Questo il commento di Ramonda, in dissenso alla nomima di Giovanni XXIII a patrono dell'Esercito Italiano. «Tra le nostre fonti di ispirazione c’è proprio il Magistero di pace di Papa Giovanni XXIII e il suo modo di operare sempre teso a favorire l’incontro e non il conflitto – ha affermato Ramonda -. Famosa è la sua frase: "Insistete su ciò che vi unisce piuttosto che su ciò che vi divide", spesso citata dal nostro fondatore.

Ci sembra decisamente una forzatura farlo diventare patrono di un esercito.
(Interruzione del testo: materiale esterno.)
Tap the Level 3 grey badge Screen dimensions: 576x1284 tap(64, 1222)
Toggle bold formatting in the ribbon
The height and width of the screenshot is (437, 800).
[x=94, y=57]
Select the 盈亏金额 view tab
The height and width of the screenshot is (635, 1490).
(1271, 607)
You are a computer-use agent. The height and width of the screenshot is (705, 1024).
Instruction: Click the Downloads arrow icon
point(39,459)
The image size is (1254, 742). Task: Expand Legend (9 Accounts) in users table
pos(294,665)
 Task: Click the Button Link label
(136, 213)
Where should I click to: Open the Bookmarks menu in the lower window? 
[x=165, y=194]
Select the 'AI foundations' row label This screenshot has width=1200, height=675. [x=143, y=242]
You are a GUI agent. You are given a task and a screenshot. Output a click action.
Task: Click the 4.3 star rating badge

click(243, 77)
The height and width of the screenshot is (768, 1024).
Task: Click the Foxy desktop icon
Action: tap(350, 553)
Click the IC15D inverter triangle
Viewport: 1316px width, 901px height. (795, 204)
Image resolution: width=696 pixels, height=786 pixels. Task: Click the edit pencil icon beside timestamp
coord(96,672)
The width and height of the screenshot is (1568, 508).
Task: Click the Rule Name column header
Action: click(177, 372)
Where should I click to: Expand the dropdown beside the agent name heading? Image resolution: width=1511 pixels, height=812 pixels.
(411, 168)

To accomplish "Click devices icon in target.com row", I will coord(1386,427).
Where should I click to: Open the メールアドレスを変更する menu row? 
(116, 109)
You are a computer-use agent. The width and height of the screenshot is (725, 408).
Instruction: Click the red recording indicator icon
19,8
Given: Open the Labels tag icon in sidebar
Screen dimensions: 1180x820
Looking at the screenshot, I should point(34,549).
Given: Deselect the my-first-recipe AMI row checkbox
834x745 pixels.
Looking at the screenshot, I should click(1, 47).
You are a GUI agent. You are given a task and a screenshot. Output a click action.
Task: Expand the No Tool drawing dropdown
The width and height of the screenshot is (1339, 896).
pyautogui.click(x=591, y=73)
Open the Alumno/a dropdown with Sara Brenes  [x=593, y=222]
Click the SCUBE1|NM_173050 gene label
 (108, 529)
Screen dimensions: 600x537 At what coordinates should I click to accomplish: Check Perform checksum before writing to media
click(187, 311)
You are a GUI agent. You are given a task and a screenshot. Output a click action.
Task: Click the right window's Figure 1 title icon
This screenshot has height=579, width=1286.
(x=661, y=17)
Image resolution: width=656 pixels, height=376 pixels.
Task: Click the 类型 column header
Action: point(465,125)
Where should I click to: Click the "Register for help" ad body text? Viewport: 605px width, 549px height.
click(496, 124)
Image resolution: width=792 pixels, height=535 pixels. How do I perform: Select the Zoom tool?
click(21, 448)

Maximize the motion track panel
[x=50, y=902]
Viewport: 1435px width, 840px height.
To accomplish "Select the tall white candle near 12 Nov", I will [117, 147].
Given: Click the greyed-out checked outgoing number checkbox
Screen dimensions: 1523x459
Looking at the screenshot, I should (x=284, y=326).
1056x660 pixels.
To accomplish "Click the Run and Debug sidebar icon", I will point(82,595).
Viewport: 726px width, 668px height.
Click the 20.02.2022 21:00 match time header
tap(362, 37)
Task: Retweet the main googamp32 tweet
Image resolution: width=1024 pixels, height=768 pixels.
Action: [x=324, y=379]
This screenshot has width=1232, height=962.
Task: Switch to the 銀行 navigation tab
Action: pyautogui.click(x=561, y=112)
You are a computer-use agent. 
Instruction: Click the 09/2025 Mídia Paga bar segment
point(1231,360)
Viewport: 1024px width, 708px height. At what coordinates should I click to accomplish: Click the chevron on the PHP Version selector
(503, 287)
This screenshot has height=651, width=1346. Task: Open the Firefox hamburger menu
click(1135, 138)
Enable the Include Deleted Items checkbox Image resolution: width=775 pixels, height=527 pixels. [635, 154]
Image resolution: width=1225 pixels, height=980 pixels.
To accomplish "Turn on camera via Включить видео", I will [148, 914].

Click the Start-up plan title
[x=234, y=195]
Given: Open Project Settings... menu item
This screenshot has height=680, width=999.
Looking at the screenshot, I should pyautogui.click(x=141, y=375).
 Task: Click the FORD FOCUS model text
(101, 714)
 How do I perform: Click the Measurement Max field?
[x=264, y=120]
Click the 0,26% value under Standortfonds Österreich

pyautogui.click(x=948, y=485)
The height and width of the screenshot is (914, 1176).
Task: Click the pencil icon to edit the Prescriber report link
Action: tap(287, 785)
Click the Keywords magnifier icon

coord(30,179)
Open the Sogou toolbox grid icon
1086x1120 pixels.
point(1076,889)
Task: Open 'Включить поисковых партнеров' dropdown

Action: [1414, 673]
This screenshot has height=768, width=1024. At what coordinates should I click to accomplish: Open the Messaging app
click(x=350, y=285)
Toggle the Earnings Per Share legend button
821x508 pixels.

Ci sembrerebbe più opportuno che il Papa Buono potesse essere patrono degli operatori di pace, a partire dai tanti giovani che svolgono con noi il servizio civile nelle zone di conflitto, per "Sanare le ferite e costruire ponti", come ha recentemente invitato a fare Papa Francesco.»

E chissà che cosa avrebbe detto oggi don Lorenzo Milani che nel 1965, con un articolo di risposta ad un comunicato dei cappellani militari della Toscana in cui i giovani italiani obiettori di coscienza venivano accusati di essere dei vili, si "guadagnò" una denuncia da parte di un gruppo di ex combattenti e venne rinviato a giudizio. 

Ma dovrebbe esser sufficiente a giustificare questa scelta il fatto che Roncalli nel 1915 fu prima soldato nella sanità e fu poi congedato col grado di tenente cappellano?


Secondo il teologo don Ezio Bolis, direttore della Fondazione Papa Giovanni XXIII, parrebbe di sì, in base a quanto ha scritto sull'Osservatore Romno lunedì 11 settembre: «Proclamare san Giovanni XXIII patrono dell’Esercito italiano significa ribadire il compito precipuo di questa istituzione in uno stato democratico: difendere il bene prezioso della pace imponendo la forza della legge.

Come motivazione si cita il suo zelo, come cappellano militare, nel promuovere le virtù cristiane tra i soldati, il luminoso esempio di tutta la sua vita e il suo costante impegno in favore della pace.

«Per Roncalli - afferma don Bolis, citando parole dello stesso Pontefice - "l’amor di patria non è altro che l’amore del prossimo, e questo si confonde con l’amore di Dio". A una condizione però: bandire dall’amor patrio quella retorica ipocrita con la quale spesso si farciscono i discorsi ufficiali, e tradurre le parole in generosa e fattiva disponibilità al sacrificio per il bene comune.

Il patronato di san Giovanni XXIII costituisce anche una provvidenziale occasione per riflettere in modo ponderato sul significato e l’opportunità di una presenza, quella dei cappellani militari, all’interno di un’istituzione qual è l’esercito.

[Per Papa Giovanni XXIII] i cappellani militari sono "gli uomini della pace, che con la loro sola presenza portano serenità negli animi". Non si tratta di benedire armi, né di fomentare sentimenti bellicosi, al contrario. Con la sua presenza, il cappellano è chiamato a raccogliere i gemiti di chi soffre, a promuovere una forte volontà di pace, a far crescere persone che, animate da fede solida e carità sincera, combattano ogni forma di prepotenza e di ingiustizia.»


Quest'ultima affermazione ricorda "quella retorica ipocrita con la quale spesso si farciscono i discorsi ufficiali" a cui il teologo don Ezio Bolis faceva riferimento poco sopra con le sue stesse parole. In pratica... se la canta e se la suona.